Senza dubbio è presto per entrare nei dettagli, ma come immagina il suo programma?
“Spero prima di tutto che non sia il mio programma, ma il programma della fiera dell’editoria italiana con le sue sezioni, le persone che pensano e ci lavorano, e tutto il resto. Queste cose non si fanno mai da soli. Poi, non mi sono mai piaciuti troppo i possessivi. Mio tuo suo. I possessivi hanno a che fare con l’identità. L’identità è un concetto asfittico, mi piacciono le appartenenze. Se ha letto Il bambino nella neve di Wlodek Goldkorn, sa cosa intendo. Lo immagino somigliante di più a una lettrice e a un lettore, cioè più interessato alle storie e ai temi che ai nomi e ai marchi. Lo immagino con percorsi sonori, io lavoro da anni in un programma di Radio 3, Ad alta voce, con Anna Antonelli, Fabiana Carobolante e Lorenzo Pavolini, che va in onda ogni giorno, e semplicemente si leggono i libri, e quei grandi romanzi arrivano in paesi come quello in cui io sono nata, senza libreria e senza biblioteca, e dunque per me, la voce che legge, la voce umana è importante. Ma sono intenzioni, non è un programma, quindi non so se le ho risposto”.

A quali modelli vorrebbe ispirarsi? Che tipo di innovazioni vorrebbe portare?
“Penso che non ci sia immaginazione del futuro senza memoria del passato, quindi terrò conto di tutto quello che ho visto, anzi, che ho guardato”.

La sua presenza favorirà un riavvicinamento tra la nuova fiera milanese e l’editoria romana, da cui nei mesi scorsi sono arrivate critiche nei confronti dell’Aie?
“Per me non è l’editoria romana, per me sono persone che sono state e saranno sempre i miei interlocutori, come io sono stata e spero di continuare a essere il loro.
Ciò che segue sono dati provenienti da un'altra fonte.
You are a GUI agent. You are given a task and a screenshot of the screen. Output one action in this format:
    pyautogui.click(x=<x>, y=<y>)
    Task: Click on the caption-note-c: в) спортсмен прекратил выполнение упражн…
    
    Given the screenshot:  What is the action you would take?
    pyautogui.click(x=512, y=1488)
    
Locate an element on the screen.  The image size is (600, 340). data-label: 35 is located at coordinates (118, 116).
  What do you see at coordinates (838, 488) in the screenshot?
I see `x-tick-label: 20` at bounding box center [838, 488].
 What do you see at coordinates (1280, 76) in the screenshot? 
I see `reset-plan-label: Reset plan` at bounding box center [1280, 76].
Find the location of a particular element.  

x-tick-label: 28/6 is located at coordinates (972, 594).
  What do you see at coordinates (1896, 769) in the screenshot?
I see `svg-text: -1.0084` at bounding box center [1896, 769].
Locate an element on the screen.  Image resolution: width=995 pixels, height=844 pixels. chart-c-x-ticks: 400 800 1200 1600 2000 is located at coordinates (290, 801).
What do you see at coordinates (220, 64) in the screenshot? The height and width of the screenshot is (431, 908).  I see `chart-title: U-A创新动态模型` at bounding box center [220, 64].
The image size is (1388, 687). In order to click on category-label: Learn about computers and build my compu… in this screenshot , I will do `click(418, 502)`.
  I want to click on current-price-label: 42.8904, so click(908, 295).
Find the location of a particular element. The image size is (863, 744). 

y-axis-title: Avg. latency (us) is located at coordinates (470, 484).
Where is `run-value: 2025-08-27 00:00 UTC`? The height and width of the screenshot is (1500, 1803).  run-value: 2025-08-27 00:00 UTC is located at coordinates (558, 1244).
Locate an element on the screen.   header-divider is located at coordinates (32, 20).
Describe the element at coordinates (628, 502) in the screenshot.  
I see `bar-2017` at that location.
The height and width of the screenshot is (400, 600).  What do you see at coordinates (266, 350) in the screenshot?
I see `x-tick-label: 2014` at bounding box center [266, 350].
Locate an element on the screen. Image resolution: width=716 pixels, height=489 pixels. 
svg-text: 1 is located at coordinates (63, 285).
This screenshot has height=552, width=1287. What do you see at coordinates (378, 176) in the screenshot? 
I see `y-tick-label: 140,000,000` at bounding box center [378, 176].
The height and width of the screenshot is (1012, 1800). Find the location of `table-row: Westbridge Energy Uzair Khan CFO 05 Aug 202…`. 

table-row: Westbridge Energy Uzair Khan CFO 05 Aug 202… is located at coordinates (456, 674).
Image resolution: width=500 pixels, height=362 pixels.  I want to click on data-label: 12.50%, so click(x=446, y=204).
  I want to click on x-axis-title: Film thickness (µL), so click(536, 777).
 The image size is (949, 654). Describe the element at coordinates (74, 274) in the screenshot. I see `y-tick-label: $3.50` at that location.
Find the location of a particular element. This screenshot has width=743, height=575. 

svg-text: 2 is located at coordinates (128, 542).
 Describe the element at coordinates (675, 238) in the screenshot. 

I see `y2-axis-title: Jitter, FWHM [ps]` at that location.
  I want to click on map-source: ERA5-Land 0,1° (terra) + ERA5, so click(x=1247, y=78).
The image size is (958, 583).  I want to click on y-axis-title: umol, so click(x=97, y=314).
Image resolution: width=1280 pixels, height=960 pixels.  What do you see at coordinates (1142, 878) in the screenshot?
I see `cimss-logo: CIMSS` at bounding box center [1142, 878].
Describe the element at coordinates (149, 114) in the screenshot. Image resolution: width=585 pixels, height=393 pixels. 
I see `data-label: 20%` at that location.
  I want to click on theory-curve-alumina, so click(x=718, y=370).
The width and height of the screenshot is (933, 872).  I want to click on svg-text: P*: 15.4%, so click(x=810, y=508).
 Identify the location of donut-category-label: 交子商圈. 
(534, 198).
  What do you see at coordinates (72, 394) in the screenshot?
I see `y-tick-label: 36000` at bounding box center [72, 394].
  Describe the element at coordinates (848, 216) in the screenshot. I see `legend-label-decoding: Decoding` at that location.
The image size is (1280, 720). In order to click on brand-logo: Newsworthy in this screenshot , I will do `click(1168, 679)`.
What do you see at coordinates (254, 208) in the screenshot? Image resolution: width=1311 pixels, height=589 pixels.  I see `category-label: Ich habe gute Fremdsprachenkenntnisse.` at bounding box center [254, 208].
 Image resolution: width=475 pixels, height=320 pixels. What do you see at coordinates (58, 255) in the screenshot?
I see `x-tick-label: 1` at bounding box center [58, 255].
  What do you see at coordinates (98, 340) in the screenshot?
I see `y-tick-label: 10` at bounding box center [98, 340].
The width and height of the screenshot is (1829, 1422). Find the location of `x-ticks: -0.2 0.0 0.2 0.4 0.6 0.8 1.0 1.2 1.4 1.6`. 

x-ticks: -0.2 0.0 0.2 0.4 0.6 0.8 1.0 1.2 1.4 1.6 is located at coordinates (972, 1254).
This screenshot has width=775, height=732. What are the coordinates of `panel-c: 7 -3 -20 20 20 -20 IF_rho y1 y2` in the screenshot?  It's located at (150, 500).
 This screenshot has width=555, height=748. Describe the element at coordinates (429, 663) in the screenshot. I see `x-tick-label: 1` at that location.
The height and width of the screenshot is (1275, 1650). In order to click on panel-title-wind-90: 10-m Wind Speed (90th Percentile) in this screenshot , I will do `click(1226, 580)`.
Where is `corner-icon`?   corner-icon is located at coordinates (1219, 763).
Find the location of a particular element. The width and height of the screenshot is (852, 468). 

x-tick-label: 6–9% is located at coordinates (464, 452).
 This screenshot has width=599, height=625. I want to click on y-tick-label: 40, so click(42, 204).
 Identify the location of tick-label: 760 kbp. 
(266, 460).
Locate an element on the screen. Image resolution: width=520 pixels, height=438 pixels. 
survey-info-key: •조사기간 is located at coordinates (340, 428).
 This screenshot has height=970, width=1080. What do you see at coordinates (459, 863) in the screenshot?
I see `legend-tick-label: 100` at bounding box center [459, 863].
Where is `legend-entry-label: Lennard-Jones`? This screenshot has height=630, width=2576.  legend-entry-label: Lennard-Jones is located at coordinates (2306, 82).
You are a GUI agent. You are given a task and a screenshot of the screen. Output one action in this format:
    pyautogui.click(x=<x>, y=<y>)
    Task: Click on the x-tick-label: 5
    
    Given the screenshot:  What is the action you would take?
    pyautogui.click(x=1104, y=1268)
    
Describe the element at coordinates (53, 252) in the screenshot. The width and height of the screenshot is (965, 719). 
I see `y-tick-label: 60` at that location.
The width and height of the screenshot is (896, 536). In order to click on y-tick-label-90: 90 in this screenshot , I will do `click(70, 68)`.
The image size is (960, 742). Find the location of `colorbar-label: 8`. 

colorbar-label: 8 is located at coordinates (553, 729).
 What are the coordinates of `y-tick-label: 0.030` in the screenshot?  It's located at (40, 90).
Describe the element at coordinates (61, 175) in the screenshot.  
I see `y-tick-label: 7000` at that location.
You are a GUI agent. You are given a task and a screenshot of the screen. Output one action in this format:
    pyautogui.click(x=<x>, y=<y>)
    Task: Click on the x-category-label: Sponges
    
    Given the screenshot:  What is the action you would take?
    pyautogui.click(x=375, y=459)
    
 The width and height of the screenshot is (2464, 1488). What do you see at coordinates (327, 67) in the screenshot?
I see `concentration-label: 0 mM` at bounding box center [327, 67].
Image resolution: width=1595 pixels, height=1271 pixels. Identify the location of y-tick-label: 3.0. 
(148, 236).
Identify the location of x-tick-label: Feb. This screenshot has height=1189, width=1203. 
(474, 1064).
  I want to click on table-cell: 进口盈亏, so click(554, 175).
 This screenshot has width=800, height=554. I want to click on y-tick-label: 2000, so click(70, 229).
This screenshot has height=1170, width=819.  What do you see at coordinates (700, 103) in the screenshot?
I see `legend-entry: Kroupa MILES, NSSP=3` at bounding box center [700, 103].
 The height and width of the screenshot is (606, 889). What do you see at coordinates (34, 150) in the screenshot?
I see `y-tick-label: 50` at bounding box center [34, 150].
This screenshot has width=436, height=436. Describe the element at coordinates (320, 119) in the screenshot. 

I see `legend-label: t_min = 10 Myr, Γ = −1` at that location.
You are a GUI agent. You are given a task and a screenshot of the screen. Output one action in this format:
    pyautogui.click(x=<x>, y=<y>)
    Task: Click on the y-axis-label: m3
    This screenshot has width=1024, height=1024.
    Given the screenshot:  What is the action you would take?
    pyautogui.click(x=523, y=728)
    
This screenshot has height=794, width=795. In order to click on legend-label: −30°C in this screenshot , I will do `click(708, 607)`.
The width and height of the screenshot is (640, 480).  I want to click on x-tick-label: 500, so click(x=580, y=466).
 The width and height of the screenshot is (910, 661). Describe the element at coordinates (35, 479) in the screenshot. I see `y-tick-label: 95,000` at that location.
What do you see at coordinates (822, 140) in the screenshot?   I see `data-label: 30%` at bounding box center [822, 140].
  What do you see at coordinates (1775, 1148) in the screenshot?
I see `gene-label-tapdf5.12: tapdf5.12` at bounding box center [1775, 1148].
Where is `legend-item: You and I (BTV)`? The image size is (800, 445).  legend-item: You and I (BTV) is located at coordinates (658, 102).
Poi so che i libri sono oggetti sentimentali più di altri, e che, come ha scritto (credo ne L’età dell’argento) Ginevra Bompiani, con la quale ho felicemente lavorato (e imparato) a Nottetempo negli ultimi 8 anni, non si può solo parlare, si deve piangere e ridere insieme, bisogna passare per queste due inclinazioni del torace”.

Pensa sia possibile superare le tensioni dei mesi scorsi e trovare forme di collaborazione con il Salone del libro di Torino, che tra un paio di settimane dovrebbe presentare il nuovo progetto?
“Certo che penso sia possibile. Dobbiamo far sì che sia possibile perché i libri sono sempre la prosecuzione uno dell’altro, e dunque devono esserlo le manifestazioni che intorno ai libri crescono. Poi, come ha scritto Virginia Woolf (credo in Una stanza tutta per sé) pensare per squadre è una prerogativa maschile, io sono una donna, non penso per squadre, penso per relazioni”.